Hukuman Qishas menjadi buah bibir di Indonesia seiring berita TKI bernama Ruyati yang menjalani satu di antara bentuk hukuman dalam Islam, karena dikabarkan terbukti membunuh ibu majikannya. Secara luas, publik sudah banyak mengetahui bentuk Qishas. Eye to eye atau blood to blood istilah inggrisnya. Hilang nyawa? Ya dibalas nyawa.
Muhammad Sa’ad Al-Beshi merupakan salah satu algojo ternama dan paling terkenal di Arab Saudi. Kepada Arab News, dia pernah bercerita tentang kehidupannya yang tak berbeda dengan kehidupan orang kebanyakan. Orang disekitarnya tidak takut dengan profesinya sebagai seorang penjagal.
”Di negara ini, kami memiliki masyarakat yang memahami hukum Tuhan (Rabb)” katanya. ”Tidak ada yang takut terhadap saya. Saya punya banyak saudara dan teman di masjid. Saya memiliki kehidupan normal seperti orang-orang lain. Tidak ada yang aneh dalam kehidupan sosial saya.”
Al-Beshi memulai kariernya di penjara di Thaif. Kerjanya adalah memborgol dan menutup mata terpidana sebelum menjalani eksekusi pancung. ”Karena latar belakang tersebut, saya mengembangkan semangat saya untuk menjadi algojo,” katanya.
Ketika ada lowongan, Muhammad Sa’ad Al-Beshi melamar dan langsung diterima. Tugas pertamanya pada 1998 di Jeddah. ”Terpidana diikat dan ditutup matanya. Dengan satu ayunan pedang, saya menebas kepalanya. Kepala menggelinding beberapa meter,” ceritanya. Kala itu, banyak saksi yang muntah usai menyaksikan pemenggalan tersebut. Beshi mengaku tidak tahu mengapa mereka ikut menyaksikan eksekusi kalau tak tahan.
Muhammad Sa’ad Al-Beshi mengaku sempat gemetar ketika pertama kali menjalani tugas tersebut. Namun Muhammad Sa’ad Al-Beshi, yang pernah memancung tujuh kepala sehari, kini tenang tiap kali menuntaskan tugasnya memancung kepala terpidana.
”Saya tenang menjalankan tugas ini karena saya melakukan tugas Tuhan,” katanya. ”Bagi saya, tidak masalah harus memancung berapa kepala. Selama itu merupakan tugas Tuhan, jumlah tidak menjadi masalah.”
Bukan hal yang menakutkan baginya meski harus menjalankan perintah memenggal kepala para terpidana mati, tak terkecuali wanita. Padahal secara pribadi, Al-Beshi merupakan pribadi anti kekerasan terhadap perempuan. “Saya memang menentang kekerasan terhadap perempuan. Namun, jika semua perintah (pemenggalan) datangnya dari Tuhan, saya harus melaksanakannya dan saya bangga bisa melakukan pekerjaan untuk Tuhan.”
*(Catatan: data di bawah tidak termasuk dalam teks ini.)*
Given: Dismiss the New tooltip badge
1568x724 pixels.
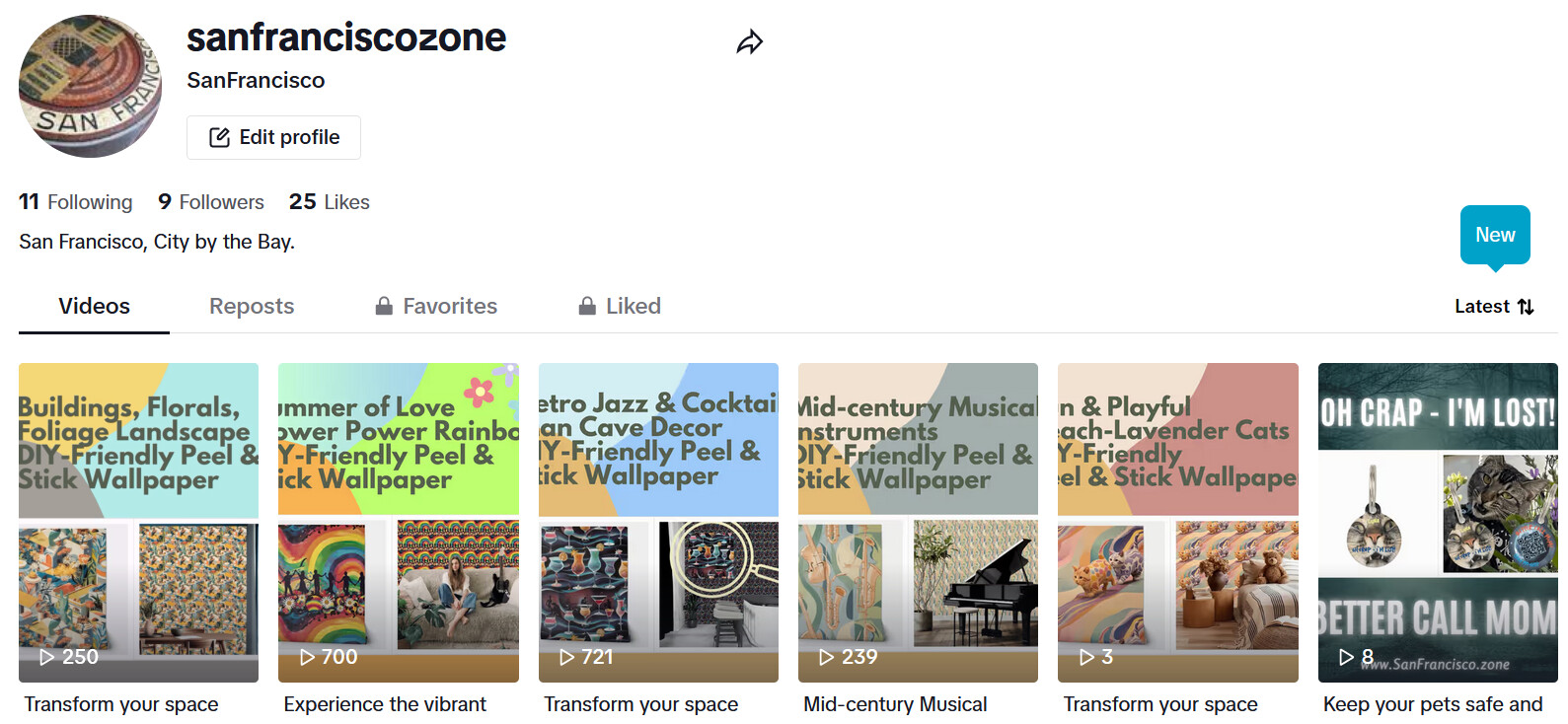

Berdasarkan hukum Islam yang berlaku di Arab Saudi, hukuman mati pantas diberlakukan untuk seorang pembunuh, pemerkosa, penyelundup narkoba, perampokan bersenjata dan pengguna narkoba.
Selain diminta memenggal kepala tahanan, tak jarang Beshi juga diminta menembak mati tahanan perempuan. “Semua tergantung permintaan. Kadang mereka menyuruh saya menggunakan pedang, kadang pula dengan senjata api. Namun, seringkali saya memakai pedang,” ujarnya.
Al-Beshi juga memiliki tradisi tiap kali akan memancung seorang terpidana. Dia akan mengunjungi keluarga korban untuk meminta maaf karena dia besok akan memancung anggota keluarga mereka.
”Saya selalu memiliki harapan hingga detik-detik terakhir pemancungan,” katanya. ”Saya selalu berdoa kepada Tuhan agar narapidana mendapat harapan baru. Saya selalu menjaga harapan tersebut tetap hidup.”
Ia tidak bersedia membeberkan gaji sebagai algojo karena itu merupakan kesepakatan dengan pemerintah Arab Saudi. Namun, menurut Muhammad Sa’ad Al-Beshi, gaji bukan hal penting bagi dirinya. ”Saya merasa bangga bisa melakukan tugas Tuhan,” katanya.
Sedangkan percakapan terakhir antara Muhammad Sa’ad Al-Beshi dan korban di tempat eksekusi pemancungan adalah dia memerintahkan kepada korban untuk mengucapkan syahadat.
“Hati dan pikiran mereka diambil dengan mengucapkan syahadat. Ketika mereka menuju tempat eksekusi, kekuatan mereka semakin melemah. Saya kemudian membacakan perintah eksekusi lalu memberi aba-aba untuk memulai eksekusi.”